Mercredi 31 janvier, à Aubière, une adolescente de 15 ans s'est pendue dans une chambre d'hôtel. Elle y avait été placée par l'aide sociale à l'enfance (ASE). La loi du 7 février 2022 relative à la protection des enfants, dite loi Taquet, interdit pourtant de placer les mineurs de moins de 16 ans en hébergement hôtelier. Mais il aura fallu attendre ce nouveau drame pour que vous fassiez paraître – enfin – le décret d'application correspondant, plus de deux ans après la promulgation de la loi.
Si entre 7 500 et 10 000 mineurs relevant de l'ASE sont hébergés à l'hôtel, c'est parce que nous ne parvenons plus à ouvrir de nouvelles structures, faute d'attractivité des métiers concernés. Un assistant socio-éducatif en début de carrière touche seulement 1 945 euros brut par mois. De ce fait, les recrutements sont de plus en plus difficiles. Madame la ministre, que comptez-vous faire pour fixer enfin la rémunération des professionnels de l'ASE à la hauteur de leurs compétences et de leur engagement ?

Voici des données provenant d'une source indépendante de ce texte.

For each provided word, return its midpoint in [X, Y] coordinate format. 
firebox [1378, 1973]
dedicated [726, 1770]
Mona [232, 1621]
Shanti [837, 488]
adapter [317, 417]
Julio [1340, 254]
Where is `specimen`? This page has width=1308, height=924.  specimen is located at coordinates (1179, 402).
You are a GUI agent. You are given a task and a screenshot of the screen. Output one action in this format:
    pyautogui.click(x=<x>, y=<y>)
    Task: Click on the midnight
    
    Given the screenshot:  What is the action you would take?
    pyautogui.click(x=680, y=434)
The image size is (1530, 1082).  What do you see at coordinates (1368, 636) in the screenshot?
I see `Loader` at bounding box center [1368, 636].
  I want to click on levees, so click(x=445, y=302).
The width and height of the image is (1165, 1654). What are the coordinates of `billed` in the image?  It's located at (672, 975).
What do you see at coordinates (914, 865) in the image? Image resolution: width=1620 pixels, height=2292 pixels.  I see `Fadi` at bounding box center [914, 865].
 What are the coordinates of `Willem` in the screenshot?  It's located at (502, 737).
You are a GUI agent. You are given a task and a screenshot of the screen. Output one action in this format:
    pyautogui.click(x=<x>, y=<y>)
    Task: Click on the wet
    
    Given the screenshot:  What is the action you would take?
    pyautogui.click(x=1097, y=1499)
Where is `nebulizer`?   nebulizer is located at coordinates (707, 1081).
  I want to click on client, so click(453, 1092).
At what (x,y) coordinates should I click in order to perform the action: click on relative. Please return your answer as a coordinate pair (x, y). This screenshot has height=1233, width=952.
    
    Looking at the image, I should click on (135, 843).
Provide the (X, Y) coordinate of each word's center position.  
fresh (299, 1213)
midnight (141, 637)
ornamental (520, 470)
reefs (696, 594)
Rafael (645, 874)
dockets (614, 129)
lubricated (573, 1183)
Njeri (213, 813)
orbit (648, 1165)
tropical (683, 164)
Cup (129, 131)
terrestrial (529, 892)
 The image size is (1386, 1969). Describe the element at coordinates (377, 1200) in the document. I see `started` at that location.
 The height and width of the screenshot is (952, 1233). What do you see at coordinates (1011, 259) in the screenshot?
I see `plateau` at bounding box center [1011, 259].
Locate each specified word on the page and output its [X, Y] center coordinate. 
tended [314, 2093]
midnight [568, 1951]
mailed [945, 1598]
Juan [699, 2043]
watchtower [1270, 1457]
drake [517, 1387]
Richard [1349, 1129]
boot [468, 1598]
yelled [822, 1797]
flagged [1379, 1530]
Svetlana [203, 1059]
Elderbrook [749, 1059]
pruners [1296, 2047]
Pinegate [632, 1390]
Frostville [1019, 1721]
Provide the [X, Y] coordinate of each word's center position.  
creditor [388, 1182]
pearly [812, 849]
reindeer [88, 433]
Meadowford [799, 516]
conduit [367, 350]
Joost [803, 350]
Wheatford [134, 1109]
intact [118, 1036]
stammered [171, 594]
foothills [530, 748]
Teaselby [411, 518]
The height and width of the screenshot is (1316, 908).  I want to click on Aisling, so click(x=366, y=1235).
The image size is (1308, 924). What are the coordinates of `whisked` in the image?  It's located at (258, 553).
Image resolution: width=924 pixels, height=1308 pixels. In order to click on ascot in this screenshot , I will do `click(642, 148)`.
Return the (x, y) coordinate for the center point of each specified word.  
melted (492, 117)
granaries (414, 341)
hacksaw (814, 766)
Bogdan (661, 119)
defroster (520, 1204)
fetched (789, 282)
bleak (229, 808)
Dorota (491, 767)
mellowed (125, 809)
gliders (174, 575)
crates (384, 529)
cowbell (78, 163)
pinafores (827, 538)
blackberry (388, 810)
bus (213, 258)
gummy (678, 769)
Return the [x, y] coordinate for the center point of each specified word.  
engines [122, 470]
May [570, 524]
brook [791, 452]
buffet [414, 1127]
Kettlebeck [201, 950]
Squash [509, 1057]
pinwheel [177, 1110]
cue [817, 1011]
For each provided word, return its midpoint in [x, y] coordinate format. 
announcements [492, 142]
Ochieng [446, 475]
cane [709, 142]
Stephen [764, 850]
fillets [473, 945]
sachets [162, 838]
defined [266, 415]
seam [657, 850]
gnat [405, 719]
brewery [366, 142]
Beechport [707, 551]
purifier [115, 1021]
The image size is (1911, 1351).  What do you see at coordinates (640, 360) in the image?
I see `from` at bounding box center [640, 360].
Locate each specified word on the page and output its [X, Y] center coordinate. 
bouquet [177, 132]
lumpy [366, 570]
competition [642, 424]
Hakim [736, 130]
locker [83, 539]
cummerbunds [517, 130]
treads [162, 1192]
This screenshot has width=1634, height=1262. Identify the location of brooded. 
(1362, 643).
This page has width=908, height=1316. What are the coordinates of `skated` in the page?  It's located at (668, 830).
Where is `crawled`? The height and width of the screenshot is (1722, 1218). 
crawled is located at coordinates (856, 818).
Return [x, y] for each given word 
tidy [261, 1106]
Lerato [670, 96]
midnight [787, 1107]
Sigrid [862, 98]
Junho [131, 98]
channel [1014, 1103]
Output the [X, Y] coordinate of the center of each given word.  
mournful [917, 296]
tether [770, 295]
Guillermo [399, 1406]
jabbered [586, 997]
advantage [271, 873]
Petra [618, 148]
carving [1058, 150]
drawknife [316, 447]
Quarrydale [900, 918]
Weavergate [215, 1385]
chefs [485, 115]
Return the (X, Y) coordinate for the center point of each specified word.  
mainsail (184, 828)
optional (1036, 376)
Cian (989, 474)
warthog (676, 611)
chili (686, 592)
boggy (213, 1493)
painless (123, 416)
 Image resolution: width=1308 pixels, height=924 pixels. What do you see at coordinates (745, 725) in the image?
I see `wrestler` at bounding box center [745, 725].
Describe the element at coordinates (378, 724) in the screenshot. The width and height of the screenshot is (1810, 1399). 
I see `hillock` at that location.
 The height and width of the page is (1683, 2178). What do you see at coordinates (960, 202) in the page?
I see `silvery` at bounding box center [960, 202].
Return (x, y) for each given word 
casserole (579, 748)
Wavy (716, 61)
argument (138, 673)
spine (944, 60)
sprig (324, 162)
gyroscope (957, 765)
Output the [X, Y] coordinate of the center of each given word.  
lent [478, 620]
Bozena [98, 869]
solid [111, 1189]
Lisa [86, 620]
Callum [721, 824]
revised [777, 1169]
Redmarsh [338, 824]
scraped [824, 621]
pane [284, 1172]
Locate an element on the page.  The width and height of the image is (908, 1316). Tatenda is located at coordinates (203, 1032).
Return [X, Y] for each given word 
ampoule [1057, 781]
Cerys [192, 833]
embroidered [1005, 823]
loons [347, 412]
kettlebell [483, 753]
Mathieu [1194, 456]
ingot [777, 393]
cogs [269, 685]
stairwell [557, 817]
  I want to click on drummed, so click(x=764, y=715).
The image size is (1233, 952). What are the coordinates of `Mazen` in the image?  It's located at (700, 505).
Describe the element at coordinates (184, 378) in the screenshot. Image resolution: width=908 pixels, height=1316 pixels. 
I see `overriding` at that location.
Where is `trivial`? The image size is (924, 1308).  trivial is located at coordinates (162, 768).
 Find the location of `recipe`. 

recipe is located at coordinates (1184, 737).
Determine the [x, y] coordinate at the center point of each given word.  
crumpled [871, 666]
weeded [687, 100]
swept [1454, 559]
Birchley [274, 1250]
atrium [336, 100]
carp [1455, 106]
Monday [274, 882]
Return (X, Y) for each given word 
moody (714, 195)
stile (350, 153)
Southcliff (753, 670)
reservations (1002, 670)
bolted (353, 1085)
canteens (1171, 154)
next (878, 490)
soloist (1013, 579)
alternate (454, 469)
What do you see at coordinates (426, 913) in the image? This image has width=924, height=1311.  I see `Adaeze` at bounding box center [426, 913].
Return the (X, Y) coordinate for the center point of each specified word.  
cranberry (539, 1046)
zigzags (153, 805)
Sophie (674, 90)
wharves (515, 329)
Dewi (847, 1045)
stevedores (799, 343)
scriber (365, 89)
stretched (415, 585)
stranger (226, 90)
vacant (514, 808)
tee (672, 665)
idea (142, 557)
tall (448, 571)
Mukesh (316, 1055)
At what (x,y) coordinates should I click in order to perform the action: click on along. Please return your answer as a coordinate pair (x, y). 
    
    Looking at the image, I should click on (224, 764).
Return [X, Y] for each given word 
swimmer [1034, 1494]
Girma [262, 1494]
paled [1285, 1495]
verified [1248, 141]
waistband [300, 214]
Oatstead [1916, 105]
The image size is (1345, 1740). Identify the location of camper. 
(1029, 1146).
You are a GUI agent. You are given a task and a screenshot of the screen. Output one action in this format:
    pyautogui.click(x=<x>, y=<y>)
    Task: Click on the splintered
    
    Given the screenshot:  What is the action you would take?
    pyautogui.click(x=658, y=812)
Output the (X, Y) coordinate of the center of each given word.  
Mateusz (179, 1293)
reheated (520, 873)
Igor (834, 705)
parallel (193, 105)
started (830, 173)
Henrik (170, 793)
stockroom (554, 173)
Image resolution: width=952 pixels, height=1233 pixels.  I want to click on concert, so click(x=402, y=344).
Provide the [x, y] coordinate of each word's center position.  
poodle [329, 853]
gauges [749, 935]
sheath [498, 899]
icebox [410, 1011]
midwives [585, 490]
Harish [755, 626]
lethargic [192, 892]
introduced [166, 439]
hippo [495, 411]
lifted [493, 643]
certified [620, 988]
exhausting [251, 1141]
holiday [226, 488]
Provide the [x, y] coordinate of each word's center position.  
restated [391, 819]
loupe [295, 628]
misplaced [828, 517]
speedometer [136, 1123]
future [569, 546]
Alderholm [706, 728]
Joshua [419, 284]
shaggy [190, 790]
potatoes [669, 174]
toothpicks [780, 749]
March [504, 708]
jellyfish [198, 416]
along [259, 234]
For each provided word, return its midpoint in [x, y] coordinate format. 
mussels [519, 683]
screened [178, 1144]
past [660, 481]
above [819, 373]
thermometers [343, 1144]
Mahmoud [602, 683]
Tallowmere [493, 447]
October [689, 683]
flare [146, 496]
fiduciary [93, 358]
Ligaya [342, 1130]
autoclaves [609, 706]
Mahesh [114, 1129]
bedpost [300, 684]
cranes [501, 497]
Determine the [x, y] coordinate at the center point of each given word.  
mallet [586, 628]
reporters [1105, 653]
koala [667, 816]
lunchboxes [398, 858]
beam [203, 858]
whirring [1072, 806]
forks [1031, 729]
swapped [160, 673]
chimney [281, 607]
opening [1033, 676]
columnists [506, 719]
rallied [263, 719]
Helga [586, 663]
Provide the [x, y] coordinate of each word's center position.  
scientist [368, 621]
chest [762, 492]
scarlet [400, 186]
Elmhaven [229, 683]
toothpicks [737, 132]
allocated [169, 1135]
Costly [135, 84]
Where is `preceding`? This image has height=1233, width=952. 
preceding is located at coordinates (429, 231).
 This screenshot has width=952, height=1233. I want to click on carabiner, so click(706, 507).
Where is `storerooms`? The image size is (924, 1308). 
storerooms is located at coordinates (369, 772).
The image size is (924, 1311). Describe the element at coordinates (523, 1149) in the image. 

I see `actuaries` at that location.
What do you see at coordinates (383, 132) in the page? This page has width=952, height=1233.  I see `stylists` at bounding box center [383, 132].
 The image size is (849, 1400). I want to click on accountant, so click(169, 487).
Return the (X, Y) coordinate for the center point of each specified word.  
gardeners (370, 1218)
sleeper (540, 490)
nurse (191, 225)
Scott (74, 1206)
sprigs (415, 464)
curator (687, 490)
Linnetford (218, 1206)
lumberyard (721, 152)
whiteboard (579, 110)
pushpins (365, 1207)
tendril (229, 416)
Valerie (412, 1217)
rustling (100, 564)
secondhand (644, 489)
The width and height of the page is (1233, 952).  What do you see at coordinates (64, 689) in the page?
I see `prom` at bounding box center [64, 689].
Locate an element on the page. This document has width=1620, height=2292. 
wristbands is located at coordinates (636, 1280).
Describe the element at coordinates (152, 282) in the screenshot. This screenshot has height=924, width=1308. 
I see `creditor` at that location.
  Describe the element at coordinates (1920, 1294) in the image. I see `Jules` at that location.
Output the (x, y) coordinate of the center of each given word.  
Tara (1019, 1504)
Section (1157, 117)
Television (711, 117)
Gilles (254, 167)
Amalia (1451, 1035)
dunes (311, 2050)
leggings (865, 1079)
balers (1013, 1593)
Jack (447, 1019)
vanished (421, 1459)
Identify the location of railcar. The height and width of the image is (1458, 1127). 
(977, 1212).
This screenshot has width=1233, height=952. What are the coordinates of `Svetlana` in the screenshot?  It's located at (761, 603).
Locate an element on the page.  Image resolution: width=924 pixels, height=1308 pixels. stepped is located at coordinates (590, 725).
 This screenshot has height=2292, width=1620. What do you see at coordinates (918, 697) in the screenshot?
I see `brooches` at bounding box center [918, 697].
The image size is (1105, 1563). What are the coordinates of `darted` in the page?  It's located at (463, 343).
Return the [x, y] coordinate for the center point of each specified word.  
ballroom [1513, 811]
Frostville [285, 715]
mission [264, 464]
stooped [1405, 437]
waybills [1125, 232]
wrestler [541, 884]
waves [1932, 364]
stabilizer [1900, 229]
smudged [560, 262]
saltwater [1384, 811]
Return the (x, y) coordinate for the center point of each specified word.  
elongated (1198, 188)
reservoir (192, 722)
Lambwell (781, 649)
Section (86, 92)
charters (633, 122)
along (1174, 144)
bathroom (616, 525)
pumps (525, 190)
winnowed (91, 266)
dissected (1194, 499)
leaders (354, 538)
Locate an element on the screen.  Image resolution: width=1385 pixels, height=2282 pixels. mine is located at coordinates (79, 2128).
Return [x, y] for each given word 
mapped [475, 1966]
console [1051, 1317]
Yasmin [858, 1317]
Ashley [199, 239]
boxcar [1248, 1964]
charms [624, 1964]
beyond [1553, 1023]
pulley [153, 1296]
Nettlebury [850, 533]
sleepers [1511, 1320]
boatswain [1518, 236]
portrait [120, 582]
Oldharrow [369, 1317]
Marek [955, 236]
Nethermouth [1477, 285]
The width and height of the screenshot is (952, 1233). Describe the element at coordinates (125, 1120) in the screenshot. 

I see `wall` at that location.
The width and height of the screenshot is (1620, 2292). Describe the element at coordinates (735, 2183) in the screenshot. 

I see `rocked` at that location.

Autre préoccupation : la pénurie des familles d'accueil. Alors que l'article 20 de la Convention internationale des droits de l'enfant prône le placement en famille plutôt qu'en foyer, le nombre de familles d'accueil chute en France. Entre 2016 et 2022, le nombre d'enfants confiés à l'ASE a augmenté de 25 %, et le nombre de familles d'accueil a baissé. Résultat : durant cette période, le nombre d'enfants placés en famille d'accueil est passé d'un sur deux à un sur trois. La loi Taquet a ouvert la possibilité aux assistants familiaux d'exercer une autre activité professionnelle, mais cette possibilité est encore peu utilisée. Par ailleurs, le parcours pour devenir famille d'accueil demeure long et difficile. Quelles mesures comptez-vous engager pour rendre le statut d'assistant familial plus attractif, tout en garantissant le bien-être et la sécurité des enfants placés ?
Enfin, dernier point et non des moindres, beaucoup de jeunes confiés à l'ASE se trouvent livrés à eux-mêmes lorsqu'ils atteignent l'âge de la majorité, faute de contrats jeune majeur. Le rapport « Laissez-nous réaliser nos rêves ! » du Conseil d'orientation des politiques de jeunesse (COJ), publié en juin 2023, souligne que l'accès des jeunes majeurs à leurs droits fondamentaux relève du « parcours du combattant ». La situation qui en résulte doit être rappelée avec force : un quart des personnes sans domicile fixe nées en France sont d'anciens enfants placés. C'est une honte pour la France ! Ces enfants nous sont confiés, et nous les accompagnons si mal que nous les menons à la rue.
En outre, la loi « immigration », adoptée en décembre 2023, interdit aux mineurs isolés ayant reçu une obligation de quitter le territoire français (OQTF) de bénéficier d'un contrat jeune majeur. La seule perspective que vous proposez à ces jeunes, c'est la rue ! Madame la ministre, quand allez-vous enfin soutenir les départements pour que tous les enfants confiés à l'ASE puissent bénéficier d'un contrat jeune majeur ? La réponse que vous avez faite à ma collègue Sophia Chikirou était pleine de bonnes intentions, mais vous n'avez annoncé aucune mesure et aucun moyen supplémentaire. Nous attendons des décisions précises.